In early February 2022 another round of lawsuits were filed by creditors including the law firm of Kimeto, which is owed Ksh76 million. The law firm claimed that the leasing process was fraudulent because KCB's receiver manager had filed documents in court showing that KCB collected over Ksh1.5 billion from running Mumias Sugar since 2018. They argued that KCB's Mumias Sugar debt of Ksh570 million should already have been credited from the collections which were 3 times the debt KCB was owed. They wanted KCB receiver manager to be fired by the court and a new tender process to be announced and administered by the court. They argued that the previous tendering process had virtually collapsed after a barrage of lawsuits were filed, and effectively stopped the operations of Mumias Sugar.

In February 2022, 500 former employees of Mumias Sugar who occupied the company's houses claimed that they were served with eviction orders by Sarrai Group, despite court orders stopping the eviction without their salary compensation. Sarrai Group's eviction notices were in violation of court orders. These evictions echo of another controversy involving a Sarrai Group subsidiary in neighboring Uganda, in which Sarrai Group brutally evicted 5,000 people from their ancestral lands, prompting a Commission of Inquiry.

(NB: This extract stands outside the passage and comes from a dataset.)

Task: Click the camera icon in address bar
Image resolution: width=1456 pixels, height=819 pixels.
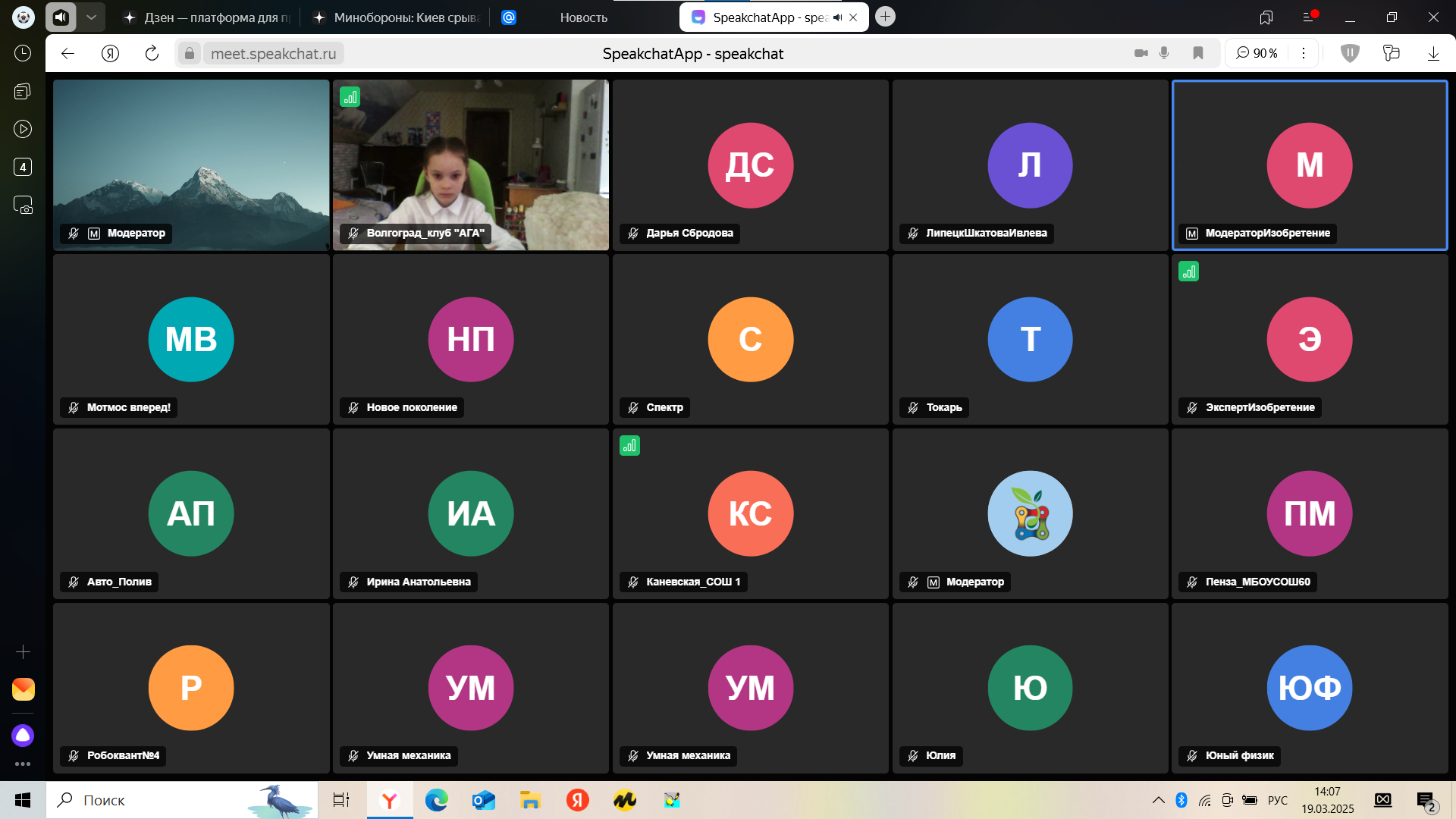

On 14 April 2022 the lease award was legally canceled by Justice Mabeya for failure to consider other creditors, for failure to consult the Competition Authority of Kenya, for failure to explain how Mumias would repay its creditors, and for failure to conduct a feasibility study. The Judge further demanded that the administrator step aside and give unrestricted access of Mumias to the newly appointed administrator, Mr. Kereto Marima. The new administrator is to “start the lease process afresh, in consultation with all the secured and unsecured creditors.”